Les délibérations montrent que certains membres se sont demandé si la Banque du Canada avait déjà apporté « assez de soutien » pour aider l’économie à traverser la transition.
La banque centrale a réduit son taux directeur à sept reprises consécutives entre juin 2024 et mars de cette année afin de stimuler l’économie, alors que l’inflation semblait revenir sous contrôle.
Les économistes affirment que l’impact d’une décision de politique monétaire tend à se faire sentir un an ou plus après sa mise en œuvre, de sorte que bon nombre de ces baisses de taux commencent seulement à stimuler l’économie.
Dans cette optique, le conseil de direction de la Banque du Canada s’est demandé si une baisse des taux à l’heure actuelle, alors que l’économie se redresse d’elle-même, ne finirait pas par alimenter l’inflation à terme.
« Comme la politique monétaire agit avec un décalage, les effets d’un assouplissement supplémentaire risqueraient de se faire sentir seulement au moment où la demande se redresserait, ce qui pourrait accentuer les pressions sur les prix », peut-on lire dans le résumé.
Certains prévisionnistes, dont la Banque Royale, ne prévoient pas d’autres baisses de taux dans leurs scénarios de référence.
D’autres membres du conseil de direction de la Banque du Canada ont estimé que les signes de ralentissement de l’économie pourraient justifier de nouvelles baisses de taux, en particulier si le marché du travail commençait à montrer davantage de faiblesse.
Si les données à venir montraient que l’inflation ne s’éloignait pas trop de l’objectif de 2 % fixé par la banque centrale, une baisse du taux directeur pourrait s’avérer nécessaire, ont fait valoir ces membres lors des délibérations.
Randall Bartlett, directeur principal pour l’économie canadienne chez Desjardins, souligne en entrevue que le fait que la banque centrale ait envisagé une baisse des taux lors de sa dernière réunion suggère que le conseil de direction penche en faveur d’un nouvel assouplissement.
Desjardins s’attend à ce que la banque centrale soit en mesure d’abaisser son taux directeur lors de sa prochaine réunion en septembre, avec la possibilité de nouvelles baisses plus tard dans l’année.
Randall Bartlett ajoute que la division apparente au sein du conseil montre simplement le manque de clarté des données économiques quant à la nécessité ou non de stimuler l’économie dans le contexte des droits de douane.
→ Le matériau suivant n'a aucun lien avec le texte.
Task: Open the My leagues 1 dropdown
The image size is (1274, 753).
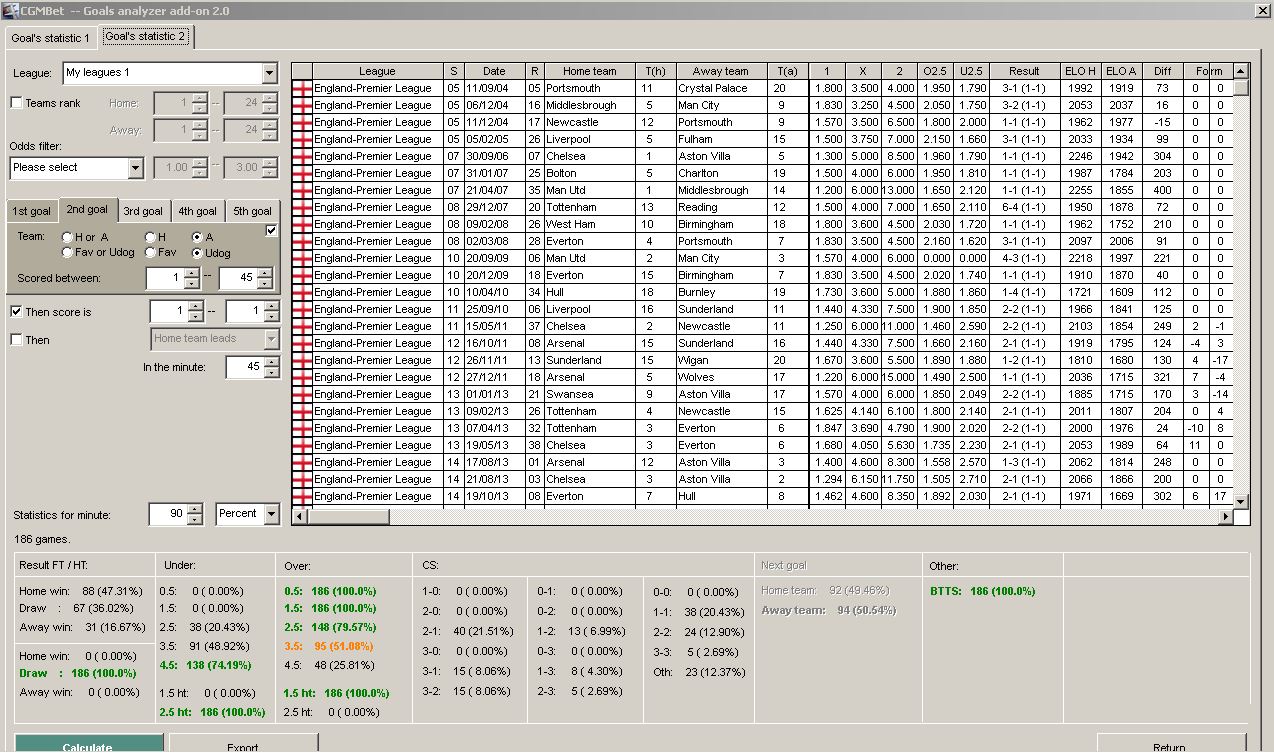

« Il y a tellement d’incertitudes à l’heure actuelle qu’il est vraiment difficile de déterminer quelle est la politique monétaire ou quel est le niveau de taux d’intérêt optimal pour soutenir l’économie », explique-t-il.
Parallèlement à sa décision sur les taux, la Banque du Canada a présenté trois scénarios concernant l’évolution de la situation tarifaire aux États-Unis : un dans lequel le statu quo persiste, un dans lequel les restrictions commerciales s’atténuent et un autre dans lequel les droits de douane augmentent.
Le conseil de direction a noté qu’aucun de ces scénarios ne prévoyait « une forte hausse de l’inflation » et que les récentes enquêtes auprès des consommateurs et des entreprises suggéraient que les anticipations inflationnistes restaient bien ancrées.
« Si l’inflation permet à la Banque du Canada de se concentrer ensuite sur le ralentissement économique, il y a une certaine tendance à fournir un peu plus de mesures de relance », affirme Randall Bartlett.
Les responsables de la politique monétaire ont déclaré lors des délibérations que l’impact des droits de douane sur les prix à la consommation « semblait modeste jusque-là », mais que ces effets commençaient seulement à apparaître dans les données.
« Les membres croyaient cependant que les risques concernant l’inflation étaient élevés compte tenu des pressions évidentes sur l’inflation sous-jacente et de l’incertitude entourant les effets possibles des droits de douane et des perturbations commerciales sur l’économie canadienne au fil du temps », peut-on lire dans le résumé.
La Banque du Canada examinera les chiffres de l’inflation pour juillet et août avant de prendre sa prochaine décision sur les taux d’intérêt le 17 septembre.